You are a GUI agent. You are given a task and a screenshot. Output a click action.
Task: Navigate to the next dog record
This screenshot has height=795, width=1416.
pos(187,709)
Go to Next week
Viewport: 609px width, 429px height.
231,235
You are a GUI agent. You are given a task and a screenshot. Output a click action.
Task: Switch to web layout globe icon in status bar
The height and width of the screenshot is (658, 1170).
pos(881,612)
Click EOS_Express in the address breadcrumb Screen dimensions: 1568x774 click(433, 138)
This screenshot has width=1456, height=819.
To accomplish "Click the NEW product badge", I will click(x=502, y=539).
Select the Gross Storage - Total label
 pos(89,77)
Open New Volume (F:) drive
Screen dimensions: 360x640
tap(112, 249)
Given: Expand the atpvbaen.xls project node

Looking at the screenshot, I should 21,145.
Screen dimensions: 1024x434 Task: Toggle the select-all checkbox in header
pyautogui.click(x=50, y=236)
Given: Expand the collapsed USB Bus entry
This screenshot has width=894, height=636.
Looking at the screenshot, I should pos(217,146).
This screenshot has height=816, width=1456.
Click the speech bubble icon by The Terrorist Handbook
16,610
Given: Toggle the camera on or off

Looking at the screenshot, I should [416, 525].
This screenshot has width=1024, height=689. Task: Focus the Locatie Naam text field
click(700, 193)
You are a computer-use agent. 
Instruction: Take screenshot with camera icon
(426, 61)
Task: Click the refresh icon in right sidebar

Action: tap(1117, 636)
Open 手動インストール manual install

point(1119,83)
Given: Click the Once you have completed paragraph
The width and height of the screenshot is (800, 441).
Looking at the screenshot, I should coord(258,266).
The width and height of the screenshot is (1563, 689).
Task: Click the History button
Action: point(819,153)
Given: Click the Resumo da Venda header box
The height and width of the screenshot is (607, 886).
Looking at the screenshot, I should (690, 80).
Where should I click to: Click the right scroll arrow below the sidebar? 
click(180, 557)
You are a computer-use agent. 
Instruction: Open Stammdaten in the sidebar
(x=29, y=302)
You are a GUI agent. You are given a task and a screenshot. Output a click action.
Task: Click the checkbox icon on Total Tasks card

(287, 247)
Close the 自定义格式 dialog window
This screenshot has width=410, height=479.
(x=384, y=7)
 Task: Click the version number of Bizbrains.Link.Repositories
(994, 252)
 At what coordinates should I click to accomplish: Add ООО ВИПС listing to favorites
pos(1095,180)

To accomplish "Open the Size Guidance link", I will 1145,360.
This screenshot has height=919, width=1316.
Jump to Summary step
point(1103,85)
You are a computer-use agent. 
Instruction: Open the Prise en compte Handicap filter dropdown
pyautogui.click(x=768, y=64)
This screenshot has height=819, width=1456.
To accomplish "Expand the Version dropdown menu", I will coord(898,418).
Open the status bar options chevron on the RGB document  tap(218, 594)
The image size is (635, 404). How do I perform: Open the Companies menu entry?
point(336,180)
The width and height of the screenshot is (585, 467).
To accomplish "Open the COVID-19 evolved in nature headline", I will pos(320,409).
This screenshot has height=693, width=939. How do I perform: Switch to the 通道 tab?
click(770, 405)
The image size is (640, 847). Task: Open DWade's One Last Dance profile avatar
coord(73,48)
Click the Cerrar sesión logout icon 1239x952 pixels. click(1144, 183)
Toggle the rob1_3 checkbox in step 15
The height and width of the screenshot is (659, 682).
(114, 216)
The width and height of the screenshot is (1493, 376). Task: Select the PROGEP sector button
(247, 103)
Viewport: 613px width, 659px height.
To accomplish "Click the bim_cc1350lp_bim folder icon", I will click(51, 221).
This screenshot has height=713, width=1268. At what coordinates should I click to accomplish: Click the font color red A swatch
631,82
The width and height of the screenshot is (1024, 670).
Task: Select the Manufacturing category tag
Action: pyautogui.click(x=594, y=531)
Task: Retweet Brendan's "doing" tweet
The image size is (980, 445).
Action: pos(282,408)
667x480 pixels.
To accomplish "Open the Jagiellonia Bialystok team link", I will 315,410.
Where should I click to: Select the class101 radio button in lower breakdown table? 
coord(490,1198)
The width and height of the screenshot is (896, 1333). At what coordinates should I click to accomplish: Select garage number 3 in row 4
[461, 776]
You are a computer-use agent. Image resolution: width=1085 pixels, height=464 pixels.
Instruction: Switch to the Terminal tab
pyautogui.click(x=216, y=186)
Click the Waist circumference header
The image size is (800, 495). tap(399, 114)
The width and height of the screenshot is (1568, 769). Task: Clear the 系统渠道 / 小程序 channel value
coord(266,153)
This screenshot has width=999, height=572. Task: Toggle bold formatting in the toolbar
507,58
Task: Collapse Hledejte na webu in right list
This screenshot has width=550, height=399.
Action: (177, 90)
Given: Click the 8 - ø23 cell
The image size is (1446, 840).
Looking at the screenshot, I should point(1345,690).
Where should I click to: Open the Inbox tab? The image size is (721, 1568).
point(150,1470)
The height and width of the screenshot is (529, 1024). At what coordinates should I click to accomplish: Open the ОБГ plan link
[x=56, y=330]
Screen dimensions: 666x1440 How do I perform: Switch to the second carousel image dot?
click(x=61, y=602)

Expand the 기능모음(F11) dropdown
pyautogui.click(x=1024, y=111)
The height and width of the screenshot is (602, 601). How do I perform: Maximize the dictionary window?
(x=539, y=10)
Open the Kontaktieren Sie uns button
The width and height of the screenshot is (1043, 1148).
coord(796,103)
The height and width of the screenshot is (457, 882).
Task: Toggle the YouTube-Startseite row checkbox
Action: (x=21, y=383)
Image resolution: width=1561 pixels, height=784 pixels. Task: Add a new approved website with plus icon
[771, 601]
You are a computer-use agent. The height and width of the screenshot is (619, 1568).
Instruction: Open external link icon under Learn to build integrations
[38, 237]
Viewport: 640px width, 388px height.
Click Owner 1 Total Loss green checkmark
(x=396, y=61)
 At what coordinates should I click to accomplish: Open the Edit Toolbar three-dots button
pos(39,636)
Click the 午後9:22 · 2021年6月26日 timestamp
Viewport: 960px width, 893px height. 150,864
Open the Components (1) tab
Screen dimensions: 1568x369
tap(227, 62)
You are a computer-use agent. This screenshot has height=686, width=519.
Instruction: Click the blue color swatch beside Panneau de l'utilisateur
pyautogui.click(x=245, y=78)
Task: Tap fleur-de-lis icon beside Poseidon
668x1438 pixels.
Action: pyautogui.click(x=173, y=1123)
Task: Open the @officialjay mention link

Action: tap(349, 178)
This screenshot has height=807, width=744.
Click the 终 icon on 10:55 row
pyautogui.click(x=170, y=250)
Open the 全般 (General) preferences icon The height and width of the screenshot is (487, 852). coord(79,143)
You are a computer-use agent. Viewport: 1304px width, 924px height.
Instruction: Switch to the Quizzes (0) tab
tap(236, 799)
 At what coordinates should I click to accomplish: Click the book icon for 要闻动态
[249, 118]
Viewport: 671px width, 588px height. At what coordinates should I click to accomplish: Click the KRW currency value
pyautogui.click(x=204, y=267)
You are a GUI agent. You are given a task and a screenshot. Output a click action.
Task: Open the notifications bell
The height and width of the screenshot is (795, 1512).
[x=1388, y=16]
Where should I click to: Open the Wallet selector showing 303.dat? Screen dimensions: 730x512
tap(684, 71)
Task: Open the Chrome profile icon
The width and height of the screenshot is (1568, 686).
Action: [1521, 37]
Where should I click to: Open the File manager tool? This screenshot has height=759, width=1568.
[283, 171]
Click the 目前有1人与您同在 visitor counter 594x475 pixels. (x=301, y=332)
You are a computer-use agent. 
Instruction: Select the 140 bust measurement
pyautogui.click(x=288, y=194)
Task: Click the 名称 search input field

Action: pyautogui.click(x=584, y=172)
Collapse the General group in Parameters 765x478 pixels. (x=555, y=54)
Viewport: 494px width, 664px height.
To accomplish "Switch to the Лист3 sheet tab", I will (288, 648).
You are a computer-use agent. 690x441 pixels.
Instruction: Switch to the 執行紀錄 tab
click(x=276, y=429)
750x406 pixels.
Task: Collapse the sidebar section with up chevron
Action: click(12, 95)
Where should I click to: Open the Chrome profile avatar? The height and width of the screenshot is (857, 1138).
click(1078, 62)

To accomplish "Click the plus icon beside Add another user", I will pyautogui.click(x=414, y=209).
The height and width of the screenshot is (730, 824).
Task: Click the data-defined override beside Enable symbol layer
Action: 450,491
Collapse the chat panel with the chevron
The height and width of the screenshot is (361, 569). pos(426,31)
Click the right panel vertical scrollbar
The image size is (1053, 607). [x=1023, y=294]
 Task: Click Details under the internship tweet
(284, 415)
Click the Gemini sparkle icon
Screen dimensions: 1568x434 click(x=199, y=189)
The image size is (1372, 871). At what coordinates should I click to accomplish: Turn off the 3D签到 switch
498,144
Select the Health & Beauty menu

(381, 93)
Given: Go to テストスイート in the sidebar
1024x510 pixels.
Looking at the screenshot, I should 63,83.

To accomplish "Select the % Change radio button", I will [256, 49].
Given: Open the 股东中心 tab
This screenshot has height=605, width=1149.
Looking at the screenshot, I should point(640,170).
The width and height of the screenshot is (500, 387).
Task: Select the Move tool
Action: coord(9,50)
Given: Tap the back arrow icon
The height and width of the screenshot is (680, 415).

→ **EXERCISE OBJECTIVE**: When a line in the material includes the word "General", copy it out.

→ **OUTPUT**:
Open the 全般 (General) preferences icon The height and width of the screenshot is (487, 852). coord(79,143)
Collapse the General group in Parameters 765x478 pixels. (x=555, y=54)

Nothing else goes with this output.